Chapter 6, Managing Packages, explains the importance of managing packages, how to find out all packages available for R, Python, and Julia, and how to find the manual for each package. In addition, we discuss the issue of package dependency and how to make our programming a little easier when dealing with packages.
Chapter 7, Optimization in Anaconda, discusses several optimization topics, including general optimization problems, expressing various kinds of optimization problems as LPPs, and quadratic optimization. Several examples are offered to make our discussion more practice-oriented, such as how to choose an optimal stock portfolio, how to optimize wealth and resources to promote sustainable development, and how much the government should really tax people. In addition, we introduce several packages for optimization in R, Python, Julia, and Octave.

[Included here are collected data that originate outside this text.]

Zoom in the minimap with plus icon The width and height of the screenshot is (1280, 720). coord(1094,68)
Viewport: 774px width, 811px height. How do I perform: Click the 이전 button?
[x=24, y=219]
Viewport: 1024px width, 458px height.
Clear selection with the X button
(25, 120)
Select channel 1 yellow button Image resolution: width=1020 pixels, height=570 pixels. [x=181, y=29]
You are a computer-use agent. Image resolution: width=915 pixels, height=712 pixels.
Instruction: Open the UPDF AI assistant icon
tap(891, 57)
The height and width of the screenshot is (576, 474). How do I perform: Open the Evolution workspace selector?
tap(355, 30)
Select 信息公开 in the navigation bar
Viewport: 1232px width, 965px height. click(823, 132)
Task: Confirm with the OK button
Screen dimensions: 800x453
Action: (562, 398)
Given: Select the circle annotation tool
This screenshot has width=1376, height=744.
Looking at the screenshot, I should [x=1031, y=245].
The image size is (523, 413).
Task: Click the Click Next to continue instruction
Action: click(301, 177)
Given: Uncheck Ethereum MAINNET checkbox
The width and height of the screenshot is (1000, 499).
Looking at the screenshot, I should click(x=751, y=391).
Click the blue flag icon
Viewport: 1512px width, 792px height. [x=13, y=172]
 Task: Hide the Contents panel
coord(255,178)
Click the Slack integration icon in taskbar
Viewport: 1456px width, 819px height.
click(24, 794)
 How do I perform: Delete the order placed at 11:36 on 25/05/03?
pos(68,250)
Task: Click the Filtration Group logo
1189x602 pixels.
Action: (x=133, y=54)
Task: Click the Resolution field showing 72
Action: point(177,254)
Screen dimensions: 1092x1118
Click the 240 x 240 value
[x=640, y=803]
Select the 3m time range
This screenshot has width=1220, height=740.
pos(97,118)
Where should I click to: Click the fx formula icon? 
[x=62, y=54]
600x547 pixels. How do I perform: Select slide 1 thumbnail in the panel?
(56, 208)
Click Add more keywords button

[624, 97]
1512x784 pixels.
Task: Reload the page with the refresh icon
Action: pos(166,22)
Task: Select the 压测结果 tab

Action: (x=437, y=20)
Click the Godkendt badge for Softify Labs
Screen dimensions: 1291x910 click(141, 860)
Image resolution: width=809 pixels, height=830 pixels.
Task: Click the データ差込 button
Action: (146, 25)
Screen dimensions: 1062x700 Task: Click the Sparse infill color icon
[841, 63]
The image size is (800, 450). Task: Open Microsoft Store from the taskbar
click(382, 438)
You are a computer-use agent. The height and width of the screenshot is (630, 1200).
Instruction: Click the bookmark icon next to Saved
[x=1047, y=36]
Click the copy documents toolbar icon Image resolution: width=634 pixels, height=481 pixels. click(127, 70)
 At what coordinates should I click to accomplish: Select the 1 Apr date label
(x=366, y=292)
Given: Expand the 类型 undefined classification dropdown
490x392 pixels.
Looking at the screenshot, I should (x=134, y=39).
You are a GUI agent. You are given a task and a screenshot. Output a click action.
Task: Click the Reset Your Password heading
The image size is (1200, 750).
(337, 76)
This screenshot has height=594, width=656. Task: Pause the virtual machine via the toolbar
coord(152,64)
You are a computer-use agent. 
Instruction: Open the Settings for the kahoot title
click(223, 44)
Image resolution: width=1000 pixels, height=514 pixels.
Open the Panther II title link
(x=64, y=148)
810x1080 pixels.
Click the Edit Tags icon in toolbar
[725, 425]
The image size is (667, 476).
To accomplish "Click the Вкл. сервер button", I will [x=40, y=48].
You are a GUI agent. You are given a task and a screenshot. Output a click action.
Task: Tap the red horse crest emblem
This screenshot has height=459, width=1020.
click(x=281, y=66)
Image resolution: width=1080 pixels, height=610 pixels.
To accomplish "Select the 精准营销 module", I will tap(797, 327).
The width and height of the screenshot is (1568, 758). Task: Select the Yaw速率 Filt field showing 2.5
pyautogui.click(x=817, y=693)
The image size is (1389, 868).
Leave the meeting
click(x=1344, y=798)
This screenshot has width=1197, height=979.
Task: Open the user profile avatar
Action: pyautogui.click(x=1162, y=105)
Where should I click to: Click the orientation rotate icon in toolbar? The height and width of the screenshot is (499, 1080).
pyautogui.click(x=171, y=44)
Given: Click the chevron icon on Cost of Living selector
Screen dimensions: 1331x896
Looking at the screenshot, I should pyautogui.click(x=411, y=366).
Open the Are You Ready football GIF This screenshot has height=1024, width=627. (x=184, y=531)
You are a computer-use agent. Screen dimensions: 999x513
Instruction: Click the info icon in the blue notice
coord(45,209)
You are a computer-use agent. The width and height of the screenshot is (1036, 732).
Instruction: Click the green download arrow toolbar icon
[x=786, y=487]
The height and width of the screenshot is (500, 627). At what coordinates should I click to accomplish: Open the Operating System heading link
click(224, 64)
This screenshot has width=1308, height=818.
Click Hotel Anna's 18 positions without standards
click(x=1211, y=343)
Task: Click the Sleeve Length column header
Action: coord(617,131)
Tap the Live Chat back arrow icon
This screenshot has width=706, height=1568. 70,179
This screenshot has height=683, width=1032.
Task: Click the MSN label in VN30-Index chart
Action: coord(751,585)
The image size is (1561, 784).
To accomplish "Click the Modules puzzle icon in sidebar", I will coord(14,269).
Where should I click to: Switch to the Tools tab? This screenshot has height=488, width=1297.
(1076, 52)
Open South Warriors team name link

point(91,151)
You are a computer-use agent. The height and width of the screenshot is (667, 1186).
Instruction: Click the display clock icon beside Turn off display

Chapter 8, Unsupervised Learning in Anaconda, covers unsupervised learning. In particular, hierarchical clustering and k-means clustering are covered. As for R and Python, several related packages are looked at in details. For R: rattle, Rmixmod, and randomUniformForest; For Python: Scipy.cluster, Contrastive, and sklearn.
Chapter 9, Supervised Learning in Anaconda, discusses supervised learning, including classification, k-nearest neighbors algorithm, Bayes' classifiers, reinforcement learning, and specific R and Python-related modules, such as RTextTools and sklearn. In addition, you will see their implementation in R, Python, Julia, and Octave.
Chapter 10, Predictive Data Analytics – Modelling and Validation, covers predictive data analytics, modeling and validation, some useful datasets, time series analytics, how to predict future events, seasonality, and how to visualize our data. We mention prsklearn and catwalk for Python, datarobot, LiblineaR, and eclust for R, QuantEcon for Julia and ltfat for Octave.
Chapter 11, Anaconda Cloud, discusses Anaconda Cloud. Some topics include Jupyter Notebook in depth, different formats of Jupyter notebooks, how to share notebooks with your partners, how to share different projects over different platforms, how to share your working environments, and how to replicate other's environments locally.
Chapter 12, Distributed Computing, Parallel Computing, and HPCC, covers distributed computing and Anaconda Accelerate. When our data or tasks become more complex, we need a good system or a set of tools to process data and run complex algorithms. For this purpose, distributed computing is one solution. In particular, we will explain compute nodes, project add-ons, parallel processing, and advanced Python for data parallelism.